There was a sudden dark, malevolent feeling in the air, heavy and oppressive. Kamu and Thyon shifted restlessly, and her sister shuffled closer to her. Lachlan did not remove his gaze from hers.
“I do…and it beats only for you.”
Something hot and unknown tumbled inside her stomach. “I see.”
“You will not be weak, mate.”
“Mercy is not weakness,” she said softly, sensing his disapproval, understanding on an instinctual level he would wish her to be as brutal as himself.
He remained silent.
“Am I asking too much?” she demanded softly.
Another cold silence. Desperate to understand, she reached for their mental pathway and read his unobstructed thoughts, going deeper into what he felt. She absorbed his fierce longing for her and the terrible, empty hunger he endured. Shilah was unable to banish the blush that crept over her entire body as she tried to see beyond the lust and the varied ways he thought of fucking her body.
She flared her powers and found his other threads. Even before the shattering of the barrier, Lachlan had never been swayed by emotions such as mercy or love or gentleness. He hadn’t allowed himself to be ruled with emotions. His code was fairness. He’d assess a situation and made the judgment that was fair, and peace was held. He’d never waded in searching for a battle, enough would find him, and it always did. In the five hundred years of his life, he’d fought countless enemies from his realm, had ended many lives. Centuries of being a shadow assassin for his kingdom had honed him into a violent, brutal predator who only understood blood, death, and war. Now his mate asked him to be kind…merciful. She read that he truly did not understand the notion. Blood and death were stamped into his very bones.
There was an empty, hollow ache in Shilah’s heart. How could he have existed in such a life? How could she ask it of him if he did not understand?
“I must see to your happiness always. I will destroy worlds for you, and lay kingdoms at your feet,” he said with merciless sincerity. “I need not understand the things you ask. Just know I will grant them.”
Kala gasped, and Shilah could feel the shock from the guards they had rescued.
“I do not want anyone at my feet.
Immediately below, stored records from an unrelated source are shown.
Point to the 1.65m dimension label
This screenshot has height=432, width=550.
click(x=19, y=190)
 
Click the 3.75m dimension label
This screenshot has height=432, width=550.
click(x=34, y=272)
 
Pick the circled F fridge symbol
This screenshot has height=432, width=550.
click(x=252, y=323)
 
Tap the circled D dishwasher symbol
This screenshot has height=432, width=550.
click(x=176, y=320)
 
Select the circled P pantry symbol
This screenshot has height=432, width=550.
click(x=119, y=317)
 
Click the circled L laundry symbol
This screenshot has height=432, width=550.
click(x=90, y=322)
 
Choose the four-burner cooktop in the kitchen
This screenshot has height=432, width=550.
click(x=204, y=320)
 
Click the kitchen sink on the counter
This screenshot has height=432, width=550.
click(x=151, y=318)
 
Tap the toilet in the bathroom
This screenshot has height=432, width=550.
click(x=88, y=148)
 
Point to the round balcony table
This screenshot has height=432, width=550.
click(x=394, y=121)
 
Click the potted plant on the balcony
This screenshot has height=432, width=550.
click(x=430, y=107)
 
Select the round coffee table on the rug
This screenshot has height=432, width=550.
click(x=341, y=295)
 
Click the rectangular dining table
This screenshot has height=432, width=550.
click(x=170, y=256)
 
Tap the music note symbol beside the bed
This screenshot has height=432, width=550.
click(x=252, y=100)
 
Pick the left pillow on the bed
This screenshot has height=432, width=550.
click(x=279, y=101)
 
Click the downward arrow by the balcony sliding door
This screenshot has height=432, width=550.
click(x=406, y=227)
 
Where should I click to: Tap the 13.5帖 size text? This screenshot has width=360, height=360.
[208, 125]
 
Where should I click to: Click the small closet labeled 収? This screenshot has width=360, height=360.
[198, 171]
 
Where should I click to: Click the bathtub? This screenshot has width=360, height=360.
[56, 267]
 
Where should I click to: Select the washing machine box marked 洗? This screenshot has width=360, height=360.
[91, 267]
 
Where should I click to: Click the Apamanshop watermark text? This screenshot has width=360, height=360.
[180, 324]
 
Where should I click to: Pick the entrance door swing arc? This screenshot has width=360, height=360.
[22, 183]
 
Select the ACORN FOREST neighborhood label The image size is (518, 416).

I would only ask for mercy for those imprisoned. I would ask for their liberation.”
“They are weak and broken many of them, and it will be difficult for them to fight, to run.”
“But not impossible?”
“Most will not make it.”
“But some will?”
“You are my main responsibility. While I was bound to rescue the Princess’s blades and the witch, I will not risk your life for anyone. To try and escape the dungeons with at least four hundred more prisoners invites discovery and death.”
Shilah nodded, her throat tight. “Would…would we be able to come back for them?”